I feel like many people missed one important point before they complained about how hard it is to write a compiler: start simple! You don’t have to start with mature languages like Java even you really want just support a subset of it. Same for codegen targets: try some simpler (pseudo) architectures/bytecode before even thinking about the real ones like JVM bytecode or native assembly
Agreed! Start with something really really simple like arithmetic.
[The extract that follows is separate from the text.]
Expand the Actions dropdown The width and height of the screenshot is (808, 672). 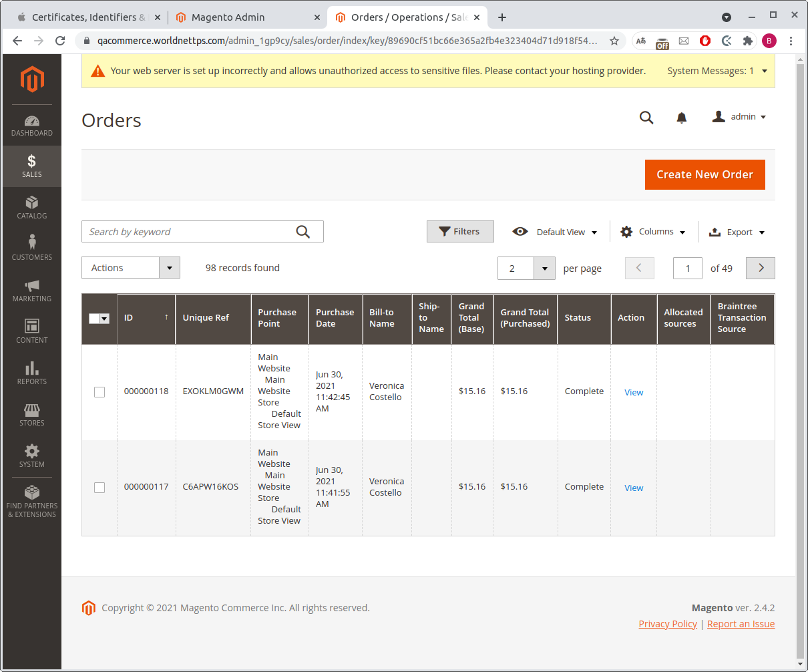(131, 268)
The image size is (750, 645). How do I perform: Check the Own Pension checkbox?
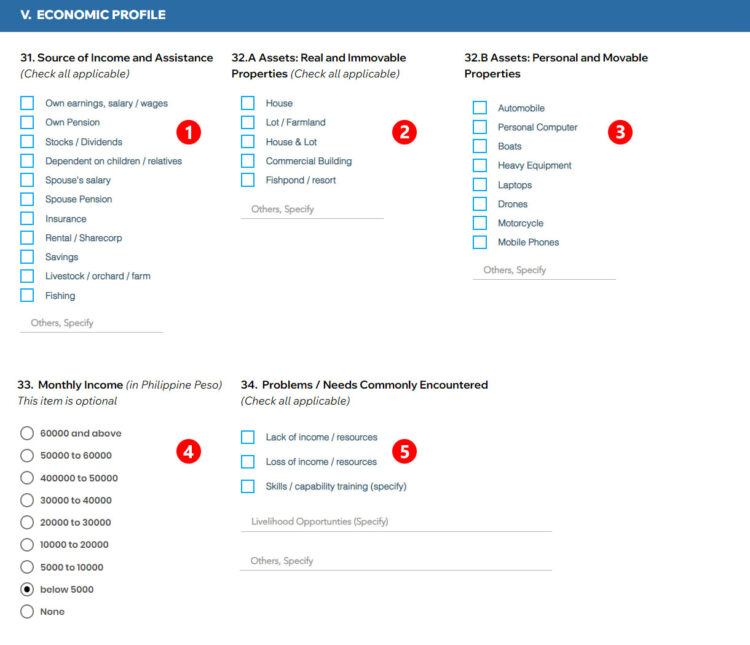coord(27,123)
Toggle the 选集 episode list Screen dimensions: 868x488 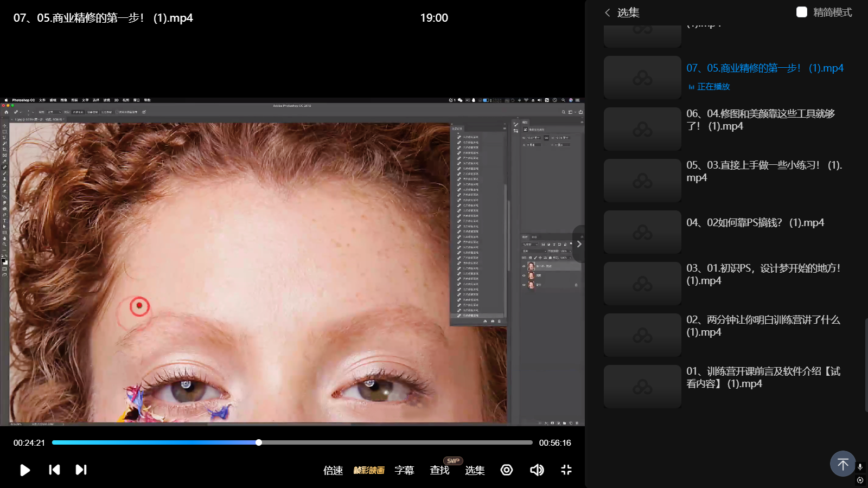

Part of the motivation for this blog post was that I struggled to get over the hump that came once I had done the basic stuff like arithmetic, variables, if/else, top level functions, and got to the harder bits like closures, garbage collection, etc.
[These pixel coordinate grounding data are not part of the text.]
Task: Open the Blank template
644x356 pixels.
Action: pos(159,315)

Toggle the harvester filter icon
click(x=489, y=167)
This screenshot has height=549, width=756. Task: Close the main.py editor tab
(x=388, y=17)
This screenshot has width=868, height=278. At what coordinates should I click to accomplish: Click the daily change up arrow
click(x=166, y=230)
If you look at many early compilers (BCPL, Mini Pascal, B, ... and come to think of it, arguably Python etc.) they massively simplified their lives by only doing codegen to very small VMs.
which? B? I'd thought that was at least threaded. BCPL and Mini Pascal definitely had VM targets...
Edit: anything targeting PDP-8 native code could be considered to target a reduced ISA, but I don't think any of those were really mainstream. PDP-7 as a target looks like a pretty vanilla ISA to me?
I can't understand what you are trying to say. Are you calling a bytecode interpreter a virtual machine? Are you thinking of abstract machines like the p-machine or warren abstract machine (which were really just bytecode interpreters with fancy names)? Every BCPL compiler I know of generated assembly code; Mini Pascal was written in OCaml so implicitly targeted its bytecodes...?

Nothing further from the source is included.